EXERCISE DESCRIPTION
Repeat everything from the start of the items down to the line containing "The image size is (1188, 764). pos(677,616)", both ends included, and leave the pictures out of your answer.
## Begin LISTED RECORDS
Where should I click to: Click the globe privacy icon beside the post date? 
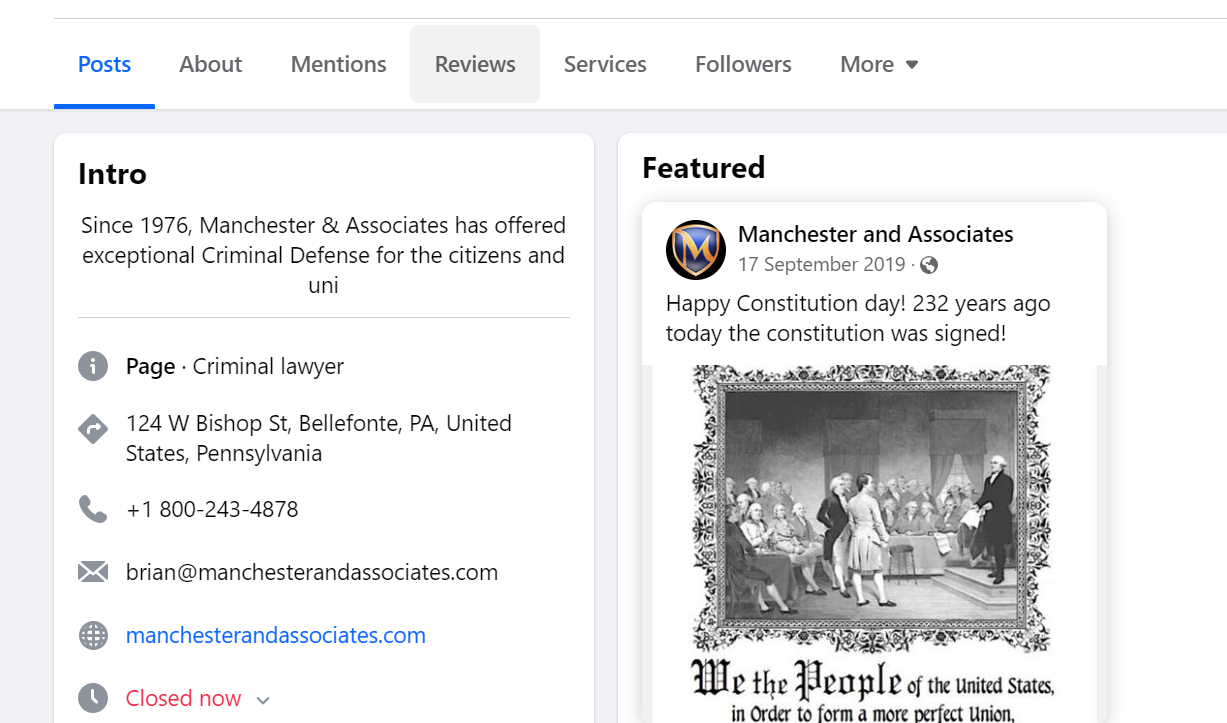(928, 265)
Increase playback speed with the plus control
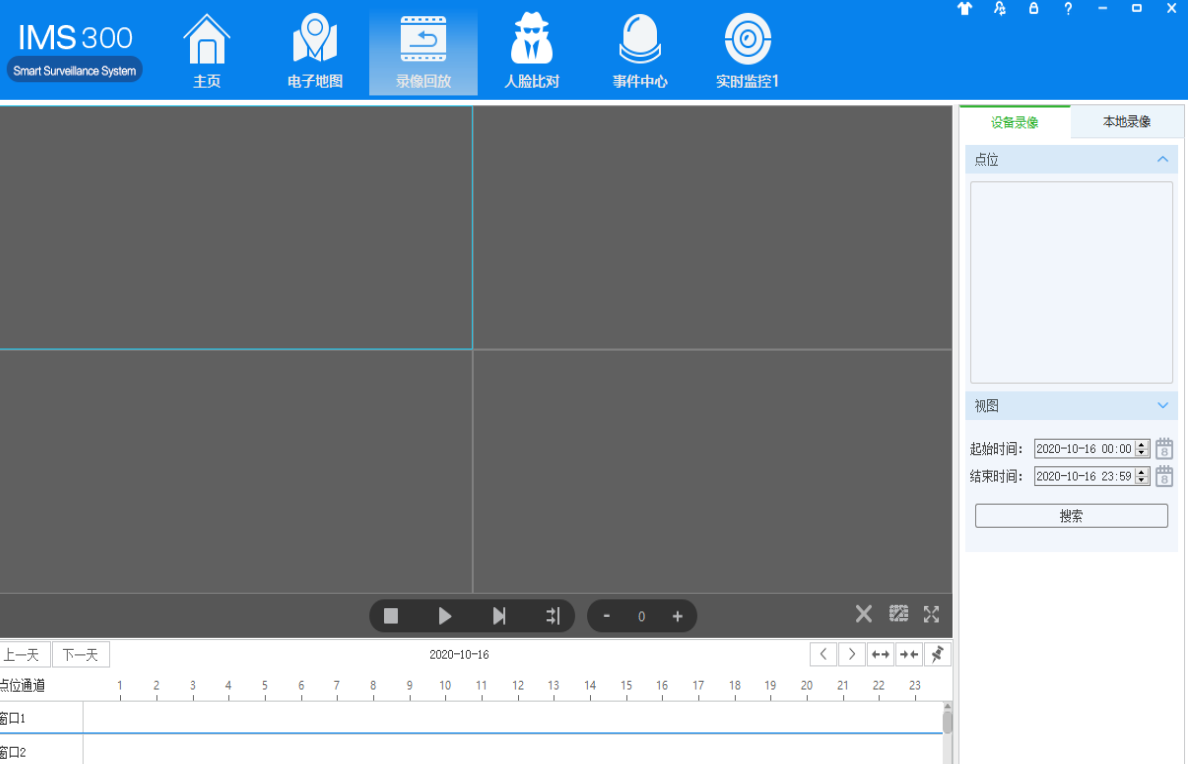The image size is (1188, 764). pos(677,616)
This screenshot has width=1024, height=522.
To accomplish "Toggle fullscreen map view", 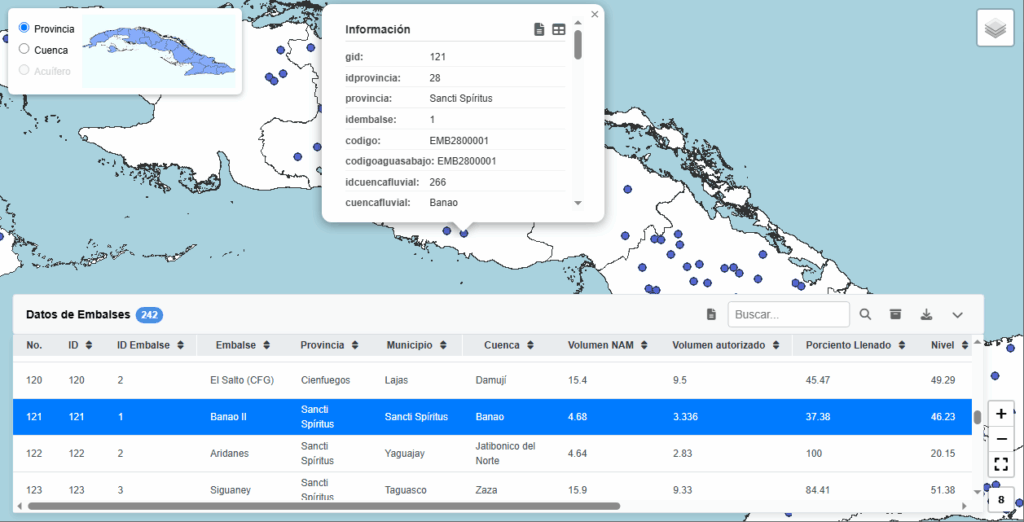I will pyautogui.click(x=1001, y=465).
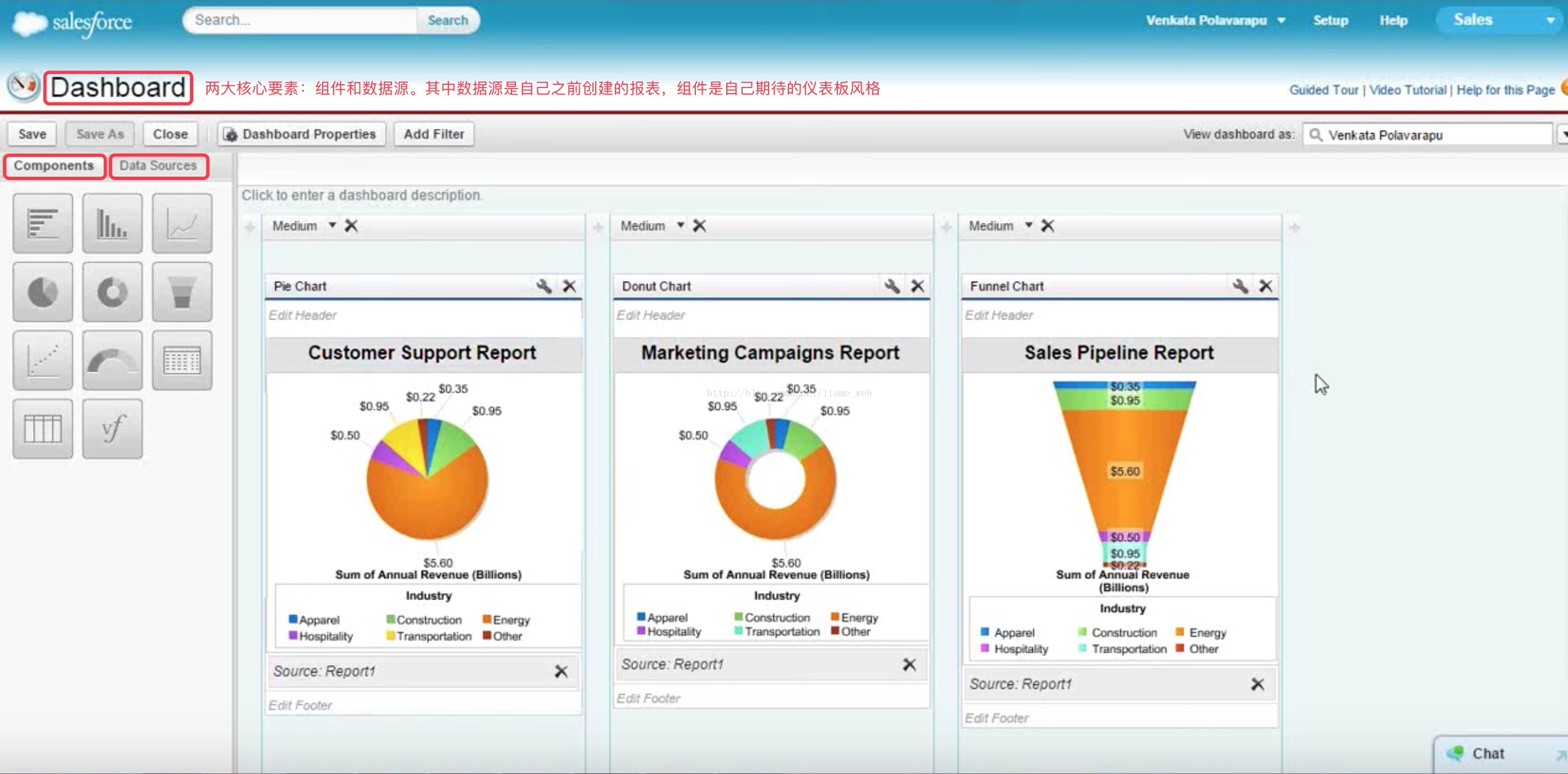Expand Venkata Polavarapu user menu
1568x774 pixels.
(x=1281, y=20)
## End LISTED RECORDS
COMPLETED EXERCISE
Where should I click to: Click the globe privacy icon beside the post date? 
(928, 265)
Increase playback speed with the plus control
The image size is (1188, 764). pos(677,616)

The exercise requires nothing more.